Keeping the Yuan low actually helps US's consumers and US in buying wind turbines or HSRs from China at lower prices. Not to mention the huge loans from China. China does not want to withdraw the bad loans as they do not want to kill the goose that lays the golden eggs.
The major products of China and US are not the same, so there are no direct competitions. If we do not buy the products from China, most likely we'll buy same products from Mexico or India. Hence, there is no job gain in US. These countries most likely are keeping their currencies low. $20 per hour just cannot compete with $2 per hour. China is better than the competitor in hospitability to business, good infrastructure, hard working, stable political system, potential huge internal market and educated labor.
Until China builds up its local market for its growing middle class, I do not see Yuan will appreciate by more than 10% a year, which could drive up a global recession.
A strong China is good for the world including US! China is just one part of the global economy. The other players are research companies from the west and the US, oil from Middle East and Africa, and commodities from Australia, Brazil… China only adds $4 assembly cost to the $150 iPod. Everyone benefits including the consumers in every country.

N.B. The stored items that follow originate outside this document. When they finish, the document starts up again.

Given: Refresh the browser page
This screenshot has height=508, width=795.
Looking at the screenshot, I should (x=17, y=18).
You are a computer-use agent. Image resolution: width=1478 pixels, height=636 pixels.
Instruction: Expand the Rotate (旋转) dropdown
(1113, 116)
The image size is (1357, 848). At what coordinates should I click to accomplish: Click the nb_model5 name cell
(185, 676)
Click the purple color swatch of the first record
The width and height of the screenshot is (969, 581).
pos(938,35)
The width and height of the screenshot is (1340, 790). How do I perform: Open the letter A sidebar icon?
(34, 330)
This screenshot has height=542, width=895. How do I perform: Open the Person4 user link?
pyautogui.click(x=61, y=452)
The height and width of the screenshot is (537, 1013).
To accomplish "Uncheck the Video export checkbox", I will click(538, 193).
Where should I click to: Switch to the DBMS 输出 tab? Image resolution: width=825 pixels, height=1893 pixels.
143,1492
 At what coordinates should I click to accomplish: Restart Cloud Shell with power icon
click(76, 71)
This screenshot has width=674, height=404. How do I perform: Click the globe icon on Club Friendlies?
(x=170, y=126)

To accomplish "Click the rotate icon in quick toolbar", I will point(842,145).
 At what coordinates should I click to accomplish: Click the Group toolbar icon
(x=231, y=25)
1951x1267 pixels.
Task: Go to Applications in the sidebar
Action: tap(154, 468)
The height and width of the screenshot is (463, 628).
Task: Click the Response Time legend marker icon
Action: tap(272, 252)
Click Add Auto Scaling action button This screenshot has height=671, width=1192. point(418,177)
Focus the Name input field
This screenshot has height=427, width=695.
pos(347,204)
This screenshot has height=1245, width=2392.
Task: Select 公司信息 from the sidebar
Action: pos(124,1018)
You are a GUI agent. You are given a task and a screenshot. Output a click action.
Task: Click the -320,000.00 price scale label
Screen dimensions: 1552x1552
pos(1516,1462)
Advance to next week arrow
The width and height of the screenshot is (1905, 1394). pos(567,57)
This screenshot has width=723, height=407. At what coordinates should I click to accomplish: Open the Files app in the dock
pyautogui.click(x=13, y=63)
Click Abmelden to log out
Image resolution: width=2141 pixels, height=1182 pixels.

Our government tries to divert our attention from their failures in fixing our economy. China is a convenient scapegoat. A trade war would force China to dump US debts and drive up a global depression.
It was an error US and other country asked China to depreciate the Yuan during SE Asia crisis. China is not that dumb to be trapped like Japan and Japan suffered from the lost decades. US did not gain competitiveness on Japan’s products even the yen has been appreciated 50%!